Stored data:
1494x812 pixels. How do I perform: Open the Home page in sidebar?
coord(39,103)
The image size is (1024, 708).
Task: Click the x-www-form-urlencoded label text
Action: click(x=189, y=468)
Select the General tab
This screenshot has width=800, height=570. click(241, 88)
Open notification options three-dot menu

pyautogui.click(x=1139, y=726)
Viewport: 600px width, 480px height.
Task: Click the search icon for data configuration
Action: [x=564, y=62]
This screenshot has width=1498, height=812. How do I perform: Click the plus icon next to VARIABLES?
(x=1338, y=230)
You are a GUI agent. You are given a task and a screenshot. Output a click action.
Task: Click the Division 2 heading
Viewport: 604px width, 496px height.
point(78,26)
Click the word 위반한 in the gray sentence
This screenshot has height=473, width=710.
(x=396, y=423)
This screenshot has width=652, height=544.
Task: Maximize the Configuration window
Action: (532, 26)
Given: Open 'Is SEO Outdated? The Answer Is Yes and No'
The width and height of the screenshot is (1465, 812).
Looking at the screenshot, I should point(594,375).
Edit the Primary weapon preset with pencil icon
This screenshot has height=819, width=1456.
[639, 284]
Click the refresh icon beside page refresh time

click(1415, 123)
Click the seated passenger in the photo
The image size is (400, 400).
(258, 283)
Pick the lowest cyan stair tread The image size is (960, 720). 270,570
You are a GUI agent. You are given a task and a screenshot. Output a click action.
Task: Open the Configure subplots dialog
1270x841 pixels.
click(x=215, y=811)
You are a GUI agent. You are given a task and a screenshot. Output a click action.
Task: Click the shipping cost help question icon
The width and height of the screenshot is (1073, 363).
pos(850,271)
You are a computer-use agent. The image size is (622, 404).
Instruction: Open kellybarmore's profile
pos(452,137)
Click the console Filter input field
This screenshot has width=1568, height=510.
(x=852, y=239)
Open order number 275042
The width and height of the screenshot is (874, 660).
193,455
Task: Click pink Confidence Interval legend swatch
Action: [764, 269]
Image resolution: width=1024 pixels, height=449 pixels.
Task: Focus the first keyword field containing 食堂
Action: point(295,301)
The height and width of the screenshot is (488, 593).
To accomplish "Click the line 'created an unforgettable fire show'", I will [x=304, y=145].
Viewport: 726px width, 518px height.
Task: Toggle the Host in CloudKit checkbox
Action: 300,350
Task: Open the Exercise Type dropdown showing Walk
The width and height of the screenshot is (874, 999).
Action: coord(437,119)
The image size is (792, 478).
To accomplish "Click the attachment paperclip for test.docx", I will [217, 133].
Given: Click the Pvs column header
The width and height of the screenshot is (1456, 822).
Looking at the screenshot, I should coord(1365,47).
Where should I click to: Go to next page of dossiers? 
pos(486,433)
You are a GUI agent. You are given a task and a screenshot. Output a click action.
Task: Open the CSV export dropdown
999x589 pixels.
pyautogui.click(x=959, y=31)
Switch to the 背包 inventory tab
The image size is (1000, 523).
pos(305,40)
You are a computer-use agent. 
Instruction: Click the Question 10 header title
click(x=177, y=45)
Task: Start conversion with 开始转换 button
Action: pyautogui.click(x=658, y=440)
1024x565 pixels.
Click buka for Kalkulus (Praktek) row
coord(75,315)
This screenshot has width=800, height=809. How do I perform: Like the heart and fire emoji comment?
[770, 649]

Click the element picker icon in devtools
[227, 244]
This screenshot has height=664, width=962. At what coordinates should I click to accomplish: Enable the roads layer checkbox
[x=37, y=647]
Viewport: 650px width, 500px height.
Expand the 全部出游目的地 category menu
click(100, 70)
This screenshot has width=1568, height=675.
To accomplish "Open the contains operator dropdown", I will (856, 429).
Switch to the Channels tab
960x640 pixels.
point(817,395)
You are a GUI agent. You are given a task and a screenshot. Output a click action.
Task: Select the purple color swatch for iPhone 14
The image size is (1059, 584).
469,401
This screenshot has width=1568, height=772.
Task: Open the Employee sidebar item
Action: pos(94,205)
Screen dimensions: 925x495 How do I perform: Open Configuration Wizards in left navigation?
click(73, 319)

Exercise aim: Print the records above once again, exactly as written.

Result of this exercise:
1494x812 pixels. How do I perform: Open the Home page in sidebar?
coord(39,103)
The image size is (1024, 708).
Task: Click the x-www-form-urlencoded label text
Action: click(x=189, y=468)
Select the General tab
This screenshot has width=800, height=570. click(241, 88)
Open notification options three-dot menu

pyautogui.click(x=1139, y=726)
Viewport: 600px width, 480px height.
Task: Click the search icon for data configuration
Action: [x=564, y=62]
This screenshot has width=1498, height=812. How do I perform: Click the plus icon next to VARIABLES?
(x=1338, y=230)
You are a GUI agent. You are given a task and a screenshot. Output a click action.
Task: Click the Division 2 heading
Viewport: 604px width, 496px height.
point(78,26)
Click the word 위반한 in the gray sentence
This screenshot has height=473, width=710.
(x=396, y=423)
This screenshot has width=652, height=544.
Task: Maximize the Configuration window
Action: (532, 26)
Given: Open 'Is SEO Outdated? The Answer Is Yes and No'
The width and height of the screenshot is (1465, 812).
Looking at the screenshot, I should point(594,375).
Edit the Primary weapon preset with pencil icon
This screenshot has height=819, width=1456.
[639, 284]
Click the refresh icon beside page refresh time

click(1415, 123)
Click the seated passenger in the photo
The image size is (400, 400).
(258, 283)
Pick the lowest cyan stair tread The image size is (960, 720). 270,570
You are a GUI agent. You are given a task and a screenshot. Output a click action.
Task: Open the Configure subplots dialog
1270x841 pixels.
click(x=215, y=811)
You are a GUI agent. You are given a task and a screenshot. Output a click action.
Task: Click the shipping cost help question icon
The width and height of the screenshot is (1073, 363).
pos(850,271)
You are a computer-use agent. The image size is (622, 404).
Instruction: Open kellybarmore's profile
pos(452,137)
Click the console Filter input field
This screenshot has width=1568, height=510.
(x=852, y=239)
Open order number 275042
The width and height of the screenshot is (874, 660).
193,455
Task: Click pink Confidence Interval legend swatch
Action: [764, 269]
Image resolution: width=1024 pixels, height=449 pixels.
Task: Focus the first keyword field containing 食堂
Action: point(295,301)
The height and width of the screenshot is (488, 593).
To accomplish "Click the line 'created an unforgettable fire show'", I will [x=304, y=145].
Viewport: 726px width, 518px height.
Task: Toggle the Host in CloudKit checkbox
Action: 300,350
Task: Open the Exercise Type dropdown showing Walk
The width and height of the screenshot is (874, 999).
Action: coord(437,119)
The image size is (792, 478).
To accomplish "Click the attachment paperclip for test.docx", I will [217, 133].
Given: Click the Pvs column header
The width and height of the screenshot is (1456, 822).
Looking at the screenshot, I should coord(1365,47).
Where should I click to: Go to next page of dossiers? 
pos(486,433)
You are a GUI agent. You are given a task and a screenshot. Output a click action.
Task: Open the CSV export dropdown
999x589 pixels.
pyautogui.click(x=959, y=31)
Switch to the 背包 inventory tab
The image size is (1000, 523).
pos(305,40)
You are a computer-use agent. 
Instruction: Click the Question 10 header title
click(x=177, y=45)
Task: Start conversion with 开始转换 button
Action: pyautogui.click(x=658, y=440)
1024x565 pixels.
Click buka for Kalkulus (Praktek) row
coord(75,315)
This screenshot has width=800, height=809. How do I perform: Like the heart and fire emoji comment?
[770, 649]

Click the element picker icon in devtools
[227, 244]
This screenshot has height=664, width=962. At what coordinates should I click to accomplish: Enable the roads layer checkbox
[x=37, y=647]
Viewport: 650px width, 500px height.
Expand the 全部出游目的地 category menu
click(100, 70)
This screenshot has width=1568, height=675.
To accomplish "Open the contains operator dropdown", I will (856, 429).
Switch to the Channels tab
960x640 pixels.
point(817,395)
You are a GUI agent. You are given a task and a screenshot. Output a click action.
Task: Select the purple color swatch for iPhone 14
The image size is (1059, 584).
469,401
This screenshot has width=1568, height=772.
Task: Open the Employee sidebar item
Action: pos(94,205)
Screen dimensions: 925x495 How do I perform: Open Configuration Wizards in left navigation?
click(73, 319)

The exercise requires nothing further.